Most people think that stretching is something that you do BEFORE you exercise, but that isn’t true. It’s important to include a stretching routine into your day even if you aren’t going for a run or lifting weights. Let’s get into the importance of flexibility with diabetes.

A small study conducted in Hawaii showed the benefits of stretching for diabetics. The study used 22 adults, 7 were diagnosed with type 2 diabetes and the rest were at a high risk for diabetes. Each participant performed 40 minutes of stretching twice a week. At the end of the study, the participants showed an average lower blood glucose level of 24 mg/dL versus the control group. Some researchers believe that static stretching opens up small blood vessels which allows glucose to be absorbed in the cells more efficiently.

When you’re stretching, you should feel a “pulling” sensation in the muscles you are stretching. If you start to feel a sharp or extreme pain, you’re stretching farther than you should. You should never stay in a stretch that is causing you extreme discomfort or pain. When you stretch, avoid quick and jerky movements. Don’t “bounce” into your stretches. Breathe into your stretches in slow and controlled movements.

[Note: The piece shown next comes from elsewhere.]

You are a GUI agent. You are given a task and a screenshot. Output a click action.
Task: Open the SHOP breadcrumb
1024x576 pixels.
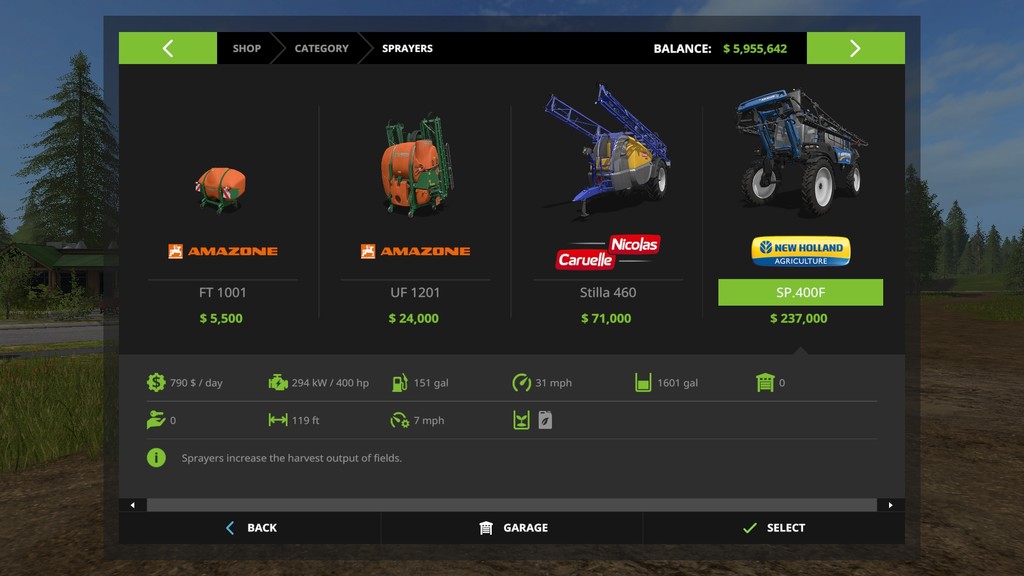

Stretching can improve your balance, flexibility, posture, and cardiovascular health. With older people with diabetes, stretching regularly can help prevent falls.

Wrists

To stretch your wrist, perform 30 seconds of wrist circles with both hands. Slowly rotate your wrists in small circles in both directions. To stretch the bottom of your wrist, extend your arms out and then pull your fingers gently towards your body. For the top of your wrist, extend your arms, point your fingers to the ground, and then gently pull them towards your body.

Shoulders

Shoulder pain and discomfort is common among adults. Stretching several times a week can alleviate the pain. One great way to stretch your shoulders is doing shoulder circles for 2 or 3 minutes with each shoulder. For shoulder circles, extend your arms straight out to the side of you body and then slowly rotate them in wide circles. For a deeper stretch, extend one arm across your body and use your other hand to grab your elbow and pull your arm.

Ankles

Anyone that spends a lot of time standing or walking can experience discomfort or pain in his or her ankles. Stretching your ankles is similar to stretching your wrists. Rotate your ankles in slow controlled circles for several minutes. You can do this stretch while sitting on a couch or at your desk.  For a deeper stretch, use a step, curb, or wall to place your toes on and then lean into your foot.

Back

Upper or lower back pain is one of the most common muscle problems in adults. There are dozens of simple backstretches that you can do almost anywhere. To stretch your lower back, lay flat on the ground with your knees bent. Bring your knees up to your chest and hold them there for several seconds. After returning your knees to the starting position, keep your knees together and slowly lower them to one side. Hold this position for 10 seconds and then return them to the starting position before stretching to the other side.

Yoga/Pilates/Tai Chi

If you are looking to drastically improve your flexibility, balance, and range of motion you should consider beginning yoga, Pilates, or tai chi exercise routines. Practicing yoga, Pilates, or Tai Chi can vastly improve your cardiovascular health as well as improve your mood.

Most communities offer classes for free or a small fee at local recreations centers, YMCAs, or community centers. If your community doesn’t offer any of these classes, there are millions of free instructions videos to get you started.